Ahu,"aslında biliyor musun seni sevdim.Çok hoş birisin.Dudaklarında dolgu var mı?"Gülmüştüm."Hayır,doğallar."Gözleri fal taşı gibi açılmıştı."Hadi canım!Benimde biraz üst dudağım olsa fena olmazdı."Evet girmiştik standart güzellik kurallarına.Resmen yemek yerken bile bu sohbete devam etmiştik.Bazen konudan konuya atlıyor sonra tekrar bu konuya geliyorduk.Sohbetimize Dilara'da katılmıştı.Yemekten sonra masayı toplayıp voleybol oynamak için filenin olduğu yere gittik.

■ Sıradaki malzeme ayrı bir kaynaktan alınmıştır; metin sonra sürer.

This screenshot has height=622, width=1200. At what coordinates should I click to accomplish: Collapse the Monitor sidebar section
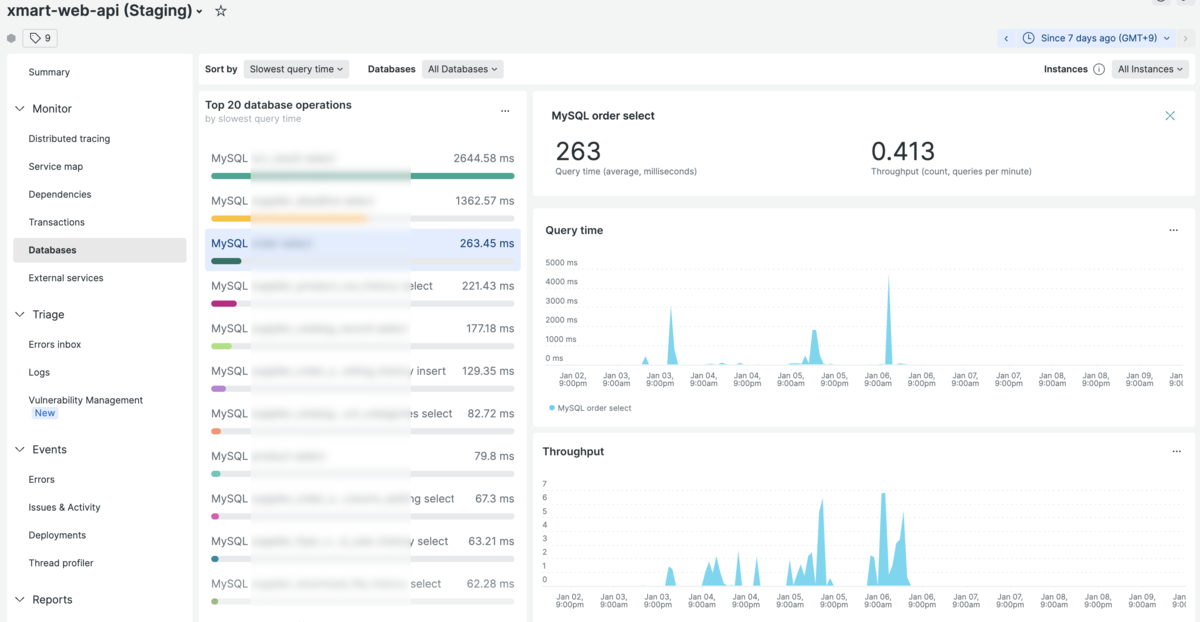[x=20, y=108]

Dilara,Ahu,ben ve Tuna beraber bir takımdık.Ata,Cemal,Boran ve Baran'da karşı takımdı.Herkes yerini aldığında serbest atış yapmak için yerimi aldım.2 sene voleybol takımında olduğumu biliyor muydunuz?Tabi takım kaptanıyla kavga edince atılmıştım.Topu Cemal karşılamıştı.Yerlerde sürünmeyle devam eden oyunu karşı takım kazanıyordu.Serbest atışı Boran atıyordu.Ortada ben vardım.Zıplayıp topu attığı için yerde sürünmek zorunda kalmıştım.Topu Cemal alıp Dilara'ya atmıştı.Fakat çok sert attığından Dilara'nın yüzüne gelmişti.

Dilara hemen yere yığılıp başını eğdi.Koşarak yanına gelmiştik.Elleriyle yüzünü kapatıyordu.Yüzünden ellerini çektim.Ağlıyordu.Başını omzuma koyup hıçkırarak ağlamaya devam etti.Sırtını sıvazladım."Gel buz koyalım oraya."Şimdi ben buzu nereden bulacaktım.Anca soğuk suyla yüzünü yıkayabilirdim.

"Dilara?Kusura bakma o kadar sert attığımı bilmiyordum.Özür dilerim."Dilara'nın şu an konuşacak hiç halinin olmadığına emindim.Kollarından tutarak ayağa kaldırdım."Hayvan!Biraz yavaş atsan n'olacaktı?"Baran,Cemal'in koluna yumruğunu geçirmişti.

Dilara'nın eve gitmek istediğini söyleyince hepimiz toplanıp evin yolunu almıştık.Yol boyunca Dilara tek kelime etmemişti.Cemal sürekli iyi misin diye sorular soruyordu.Kimse de yol boyunca konuşmadı.